The standard deviation is equal to the square root of the variance.

What is standard deviation

Standard deviation, like variance, determines how much the values are spread out or deviated from the mean of the values. The standard deviation is equal to the square root of the variance, if you don't know what the variance is, read this article. A brief summary follows:

The variance, denoted by $\mbox{Var}$, gives us the average of the squared distances from the mean.
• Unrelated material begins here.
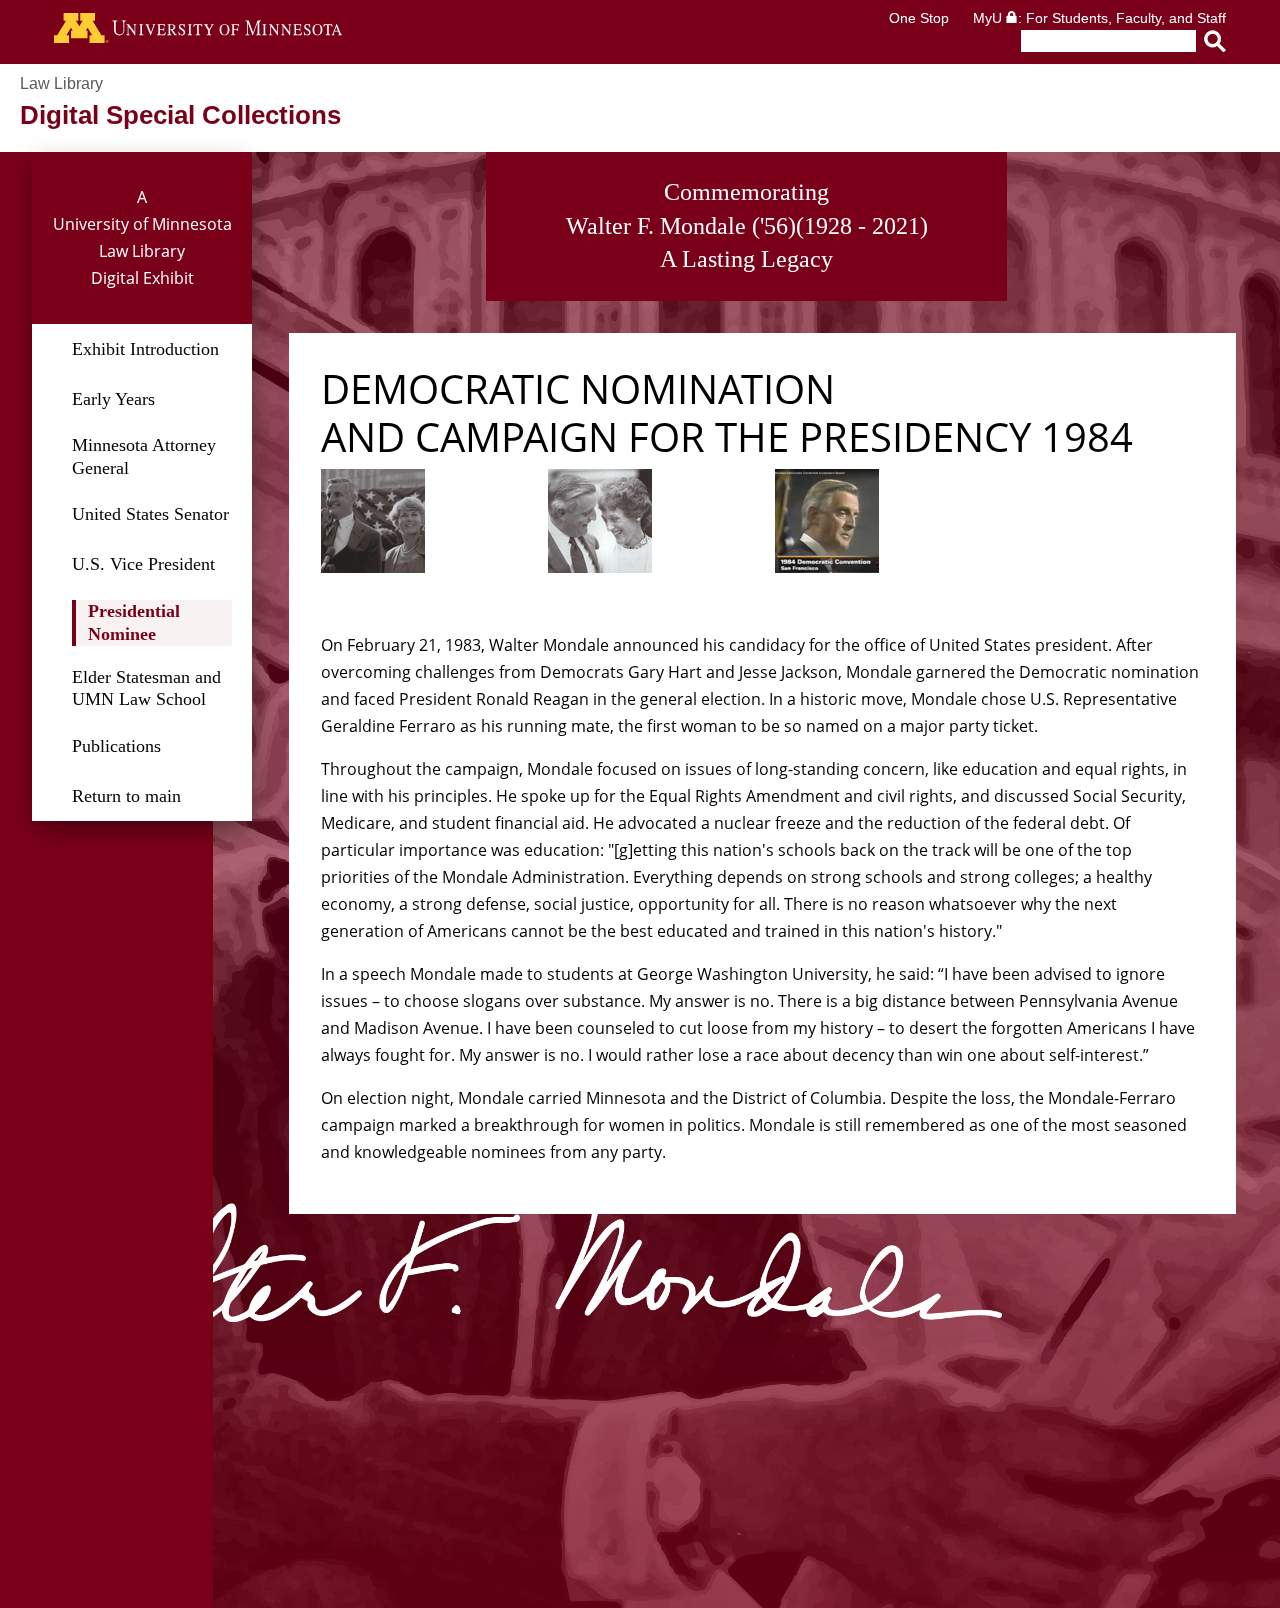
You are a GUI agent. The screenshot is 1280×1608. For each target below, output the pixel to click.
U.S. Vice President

If we have a set of values X = [x₁, …, x_N], where $\overline{x}$ is the average value, then we calculate the variance as follows:

$$ \mbox{Var}(X) = \frac1N \left((x_1-\overline{x})^2 + (x_2-\overline{x})^2 + … + (x_N-\overline{x})^2 \right) $$

We can also write the formula using sum:

$$ \mbox{Var}(X) = \frac1N\sum_{i=1}^N (x_i-\overline{x})^2 $$

We denote the standard deviation by the lowercase letter sigma $\sigma$ and since the deviation is equal to the square root of the variance, we calculate it as follows:

$$ \sigma = \sqrt{\mbox{Var}(X)} $$

In place of the variance, we can substitute the formula for calculating the variance directly to obtain the formula:

$$ \sigma = \sqrt{\frac1N\sum_{i=1}^N (x_i-\overline{x})^2} $$

Sometimes we also refer to the variance itself as $\sigma^2$, because the variance is equal to the square of the standard deviation.

How to calculate the standard deviation in Excel

In both Czech and English Excel, the function smodch, or some variant of it, e.g. 'smodch.p', is used for this.